▶
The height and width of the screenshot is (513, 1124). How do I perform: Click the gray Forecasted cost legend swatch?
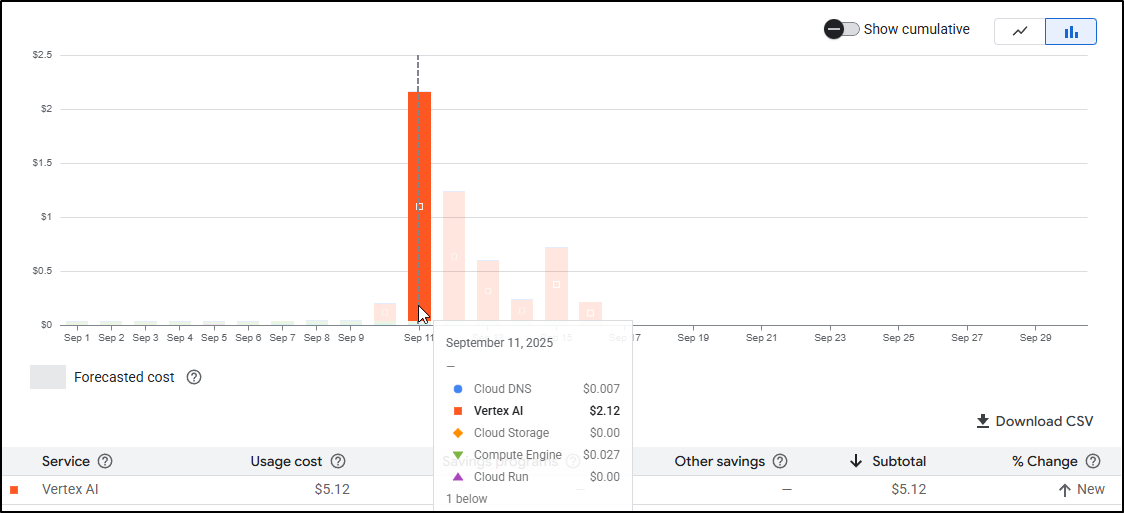(x=48, y=377)
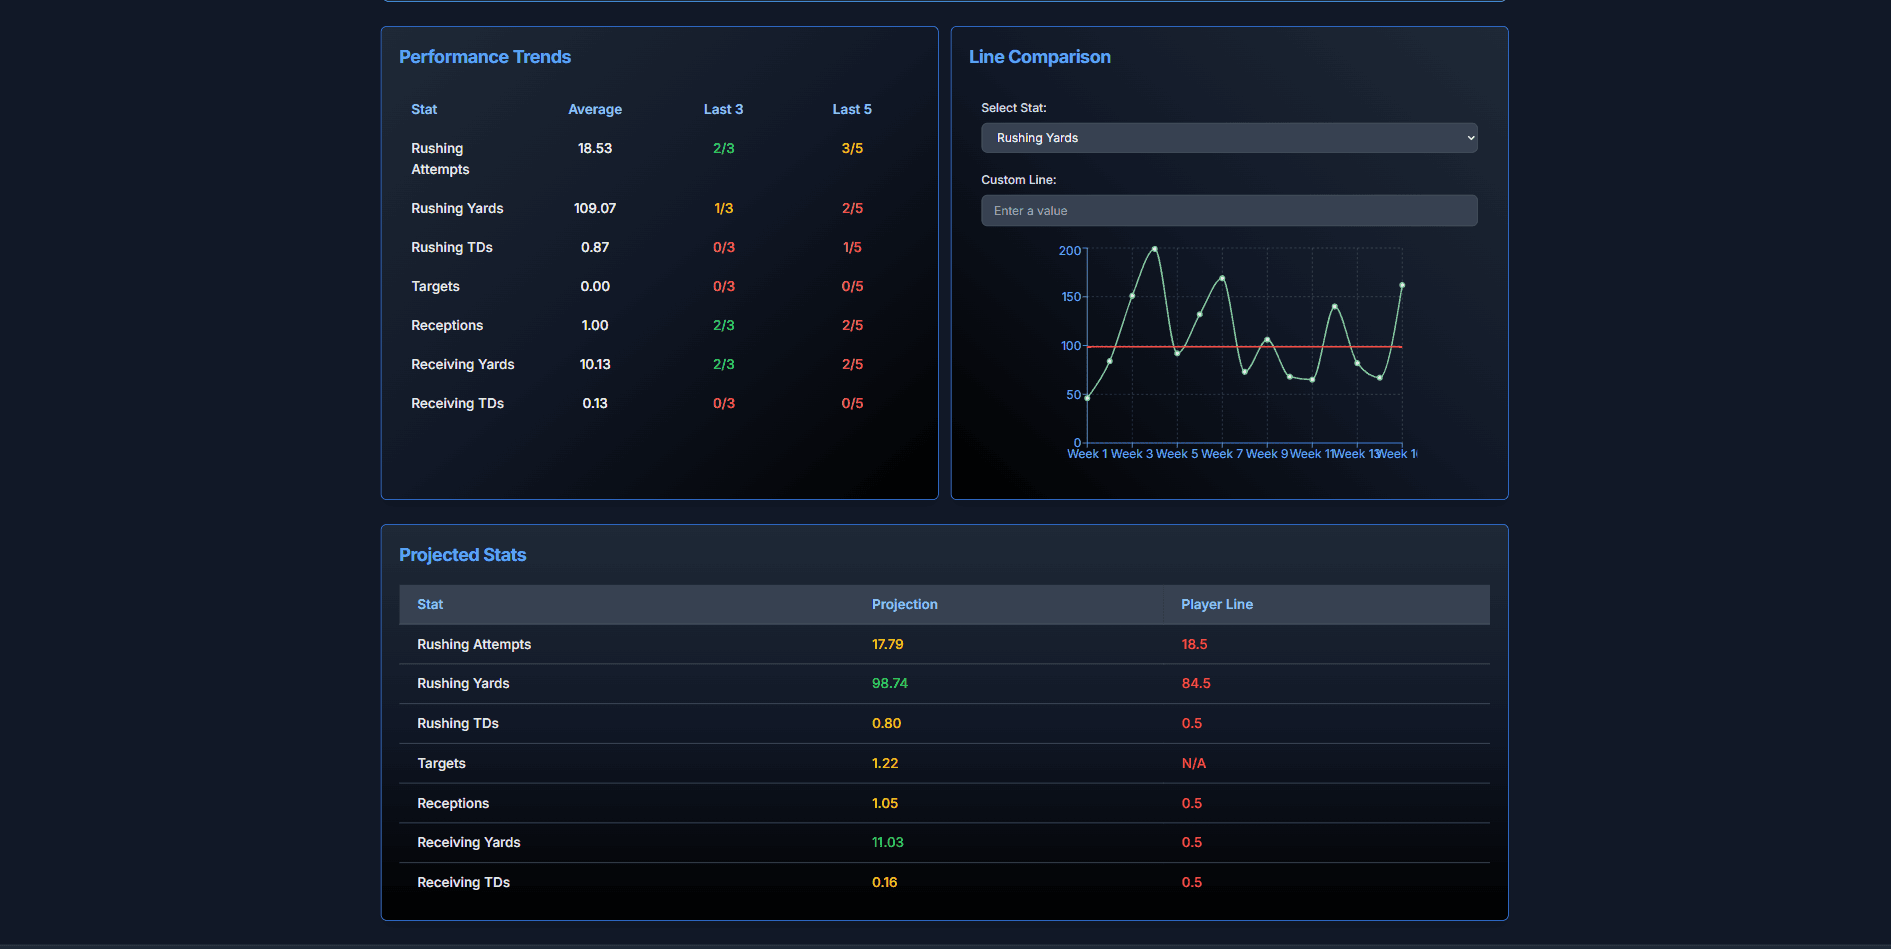
Task: Click the Performance Trends heading
Action: coord(485,57)
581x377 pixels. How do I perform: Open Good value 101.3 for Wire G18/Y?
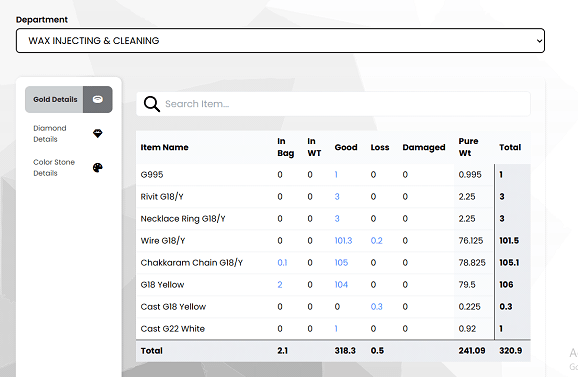tap(343, 241)
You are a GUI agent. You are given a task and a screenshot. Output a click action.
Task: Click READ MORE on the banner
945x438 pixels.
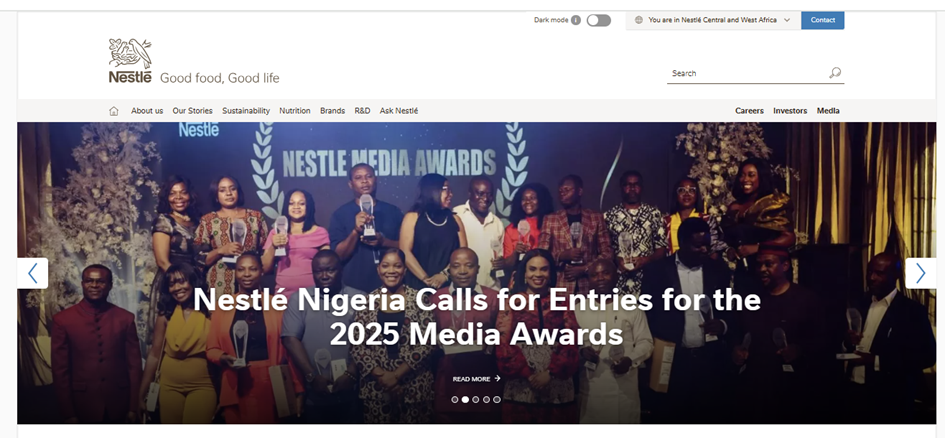471,379
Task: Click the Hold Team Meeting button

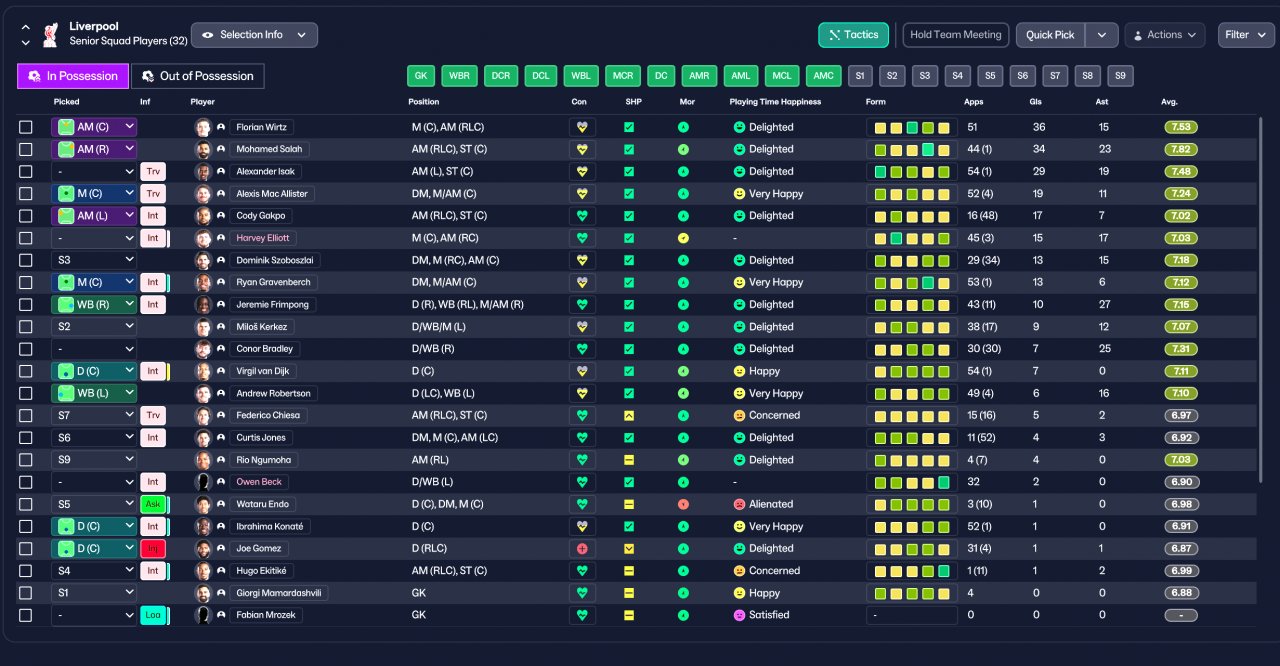Action: click(955, 35)
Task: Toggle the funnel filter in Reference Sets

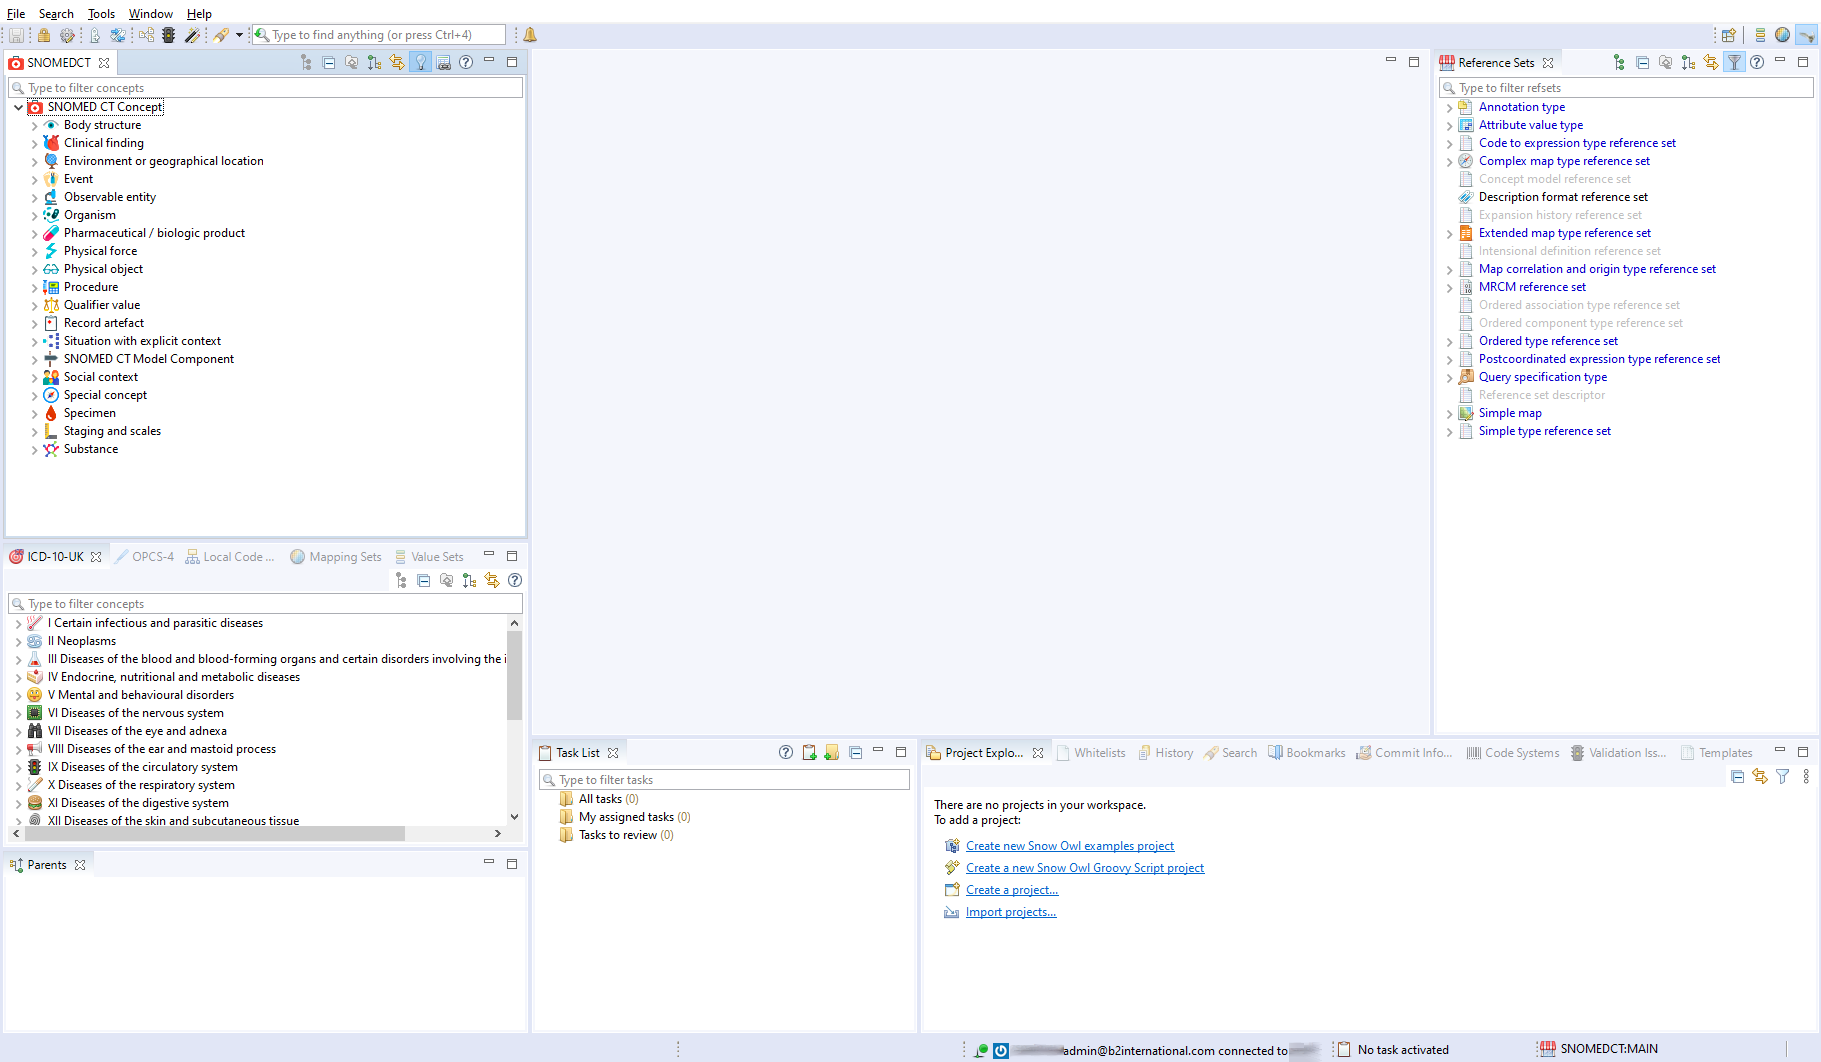Action: coord(1735,63)
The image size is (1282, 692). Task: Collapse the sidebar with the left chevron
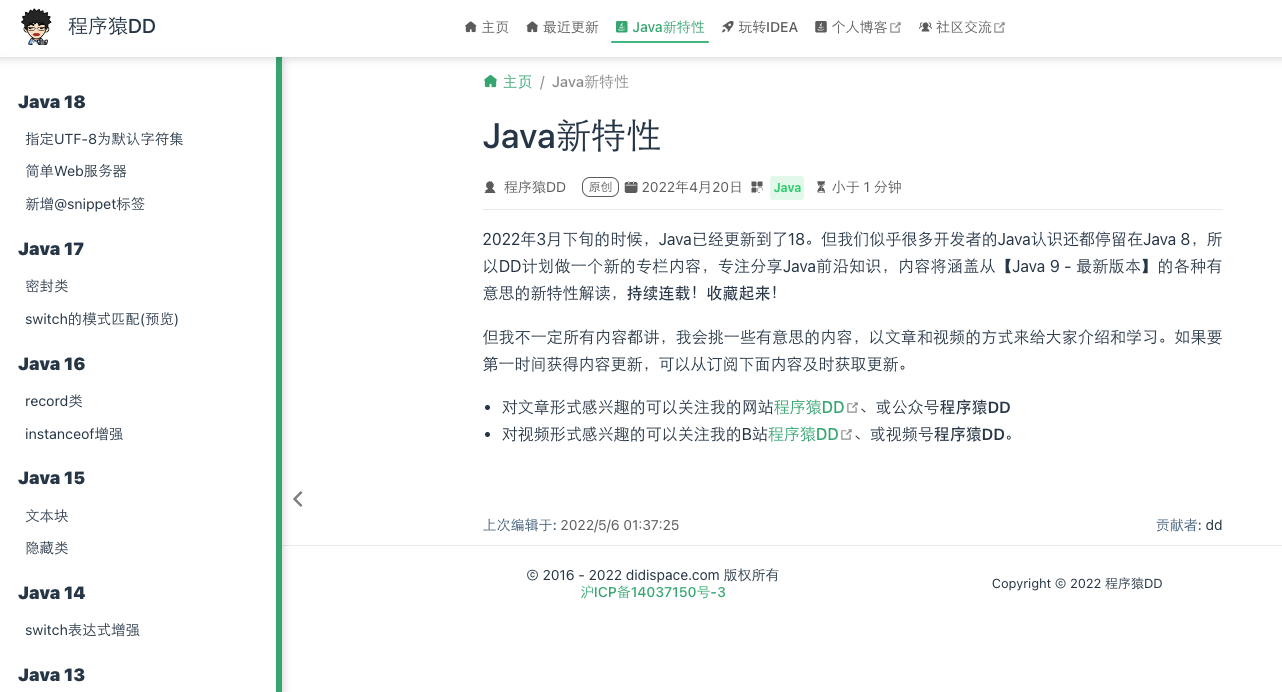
◀
== TASK DESCRIPTION ==
Rewrite every line of the listing with "How do I perform" replaced by "How can I carry out" and all other wording left unchanged. Omit the pictures from your version.

== WORKED SOLUTION ==
The height and width of the screenshot is (513, 1124). How can I carry out: Click the gray Forecasted cost legend swatch?
(x=48, y=377)
Task: Click the Performance Trends heading
Action: coord(485,57)
581x377 pixels. How can I carry out: Open Good value 101.3 for Wire G18/Y?
tap(343, 241)
You are a GUI agent. You are given a task and a screenshot. Output a click action.
Task: Click READ MORE on the banner
945x438 pixels.
471,379
Task: Click the Hold Team Meeting button

Action: click(955, 35)
Task: Toggle the funnel filter in Reference Sets

Action: coord(1735,63)
The image size is (1282, 692). Task: Collapse the sidebar with the left chevron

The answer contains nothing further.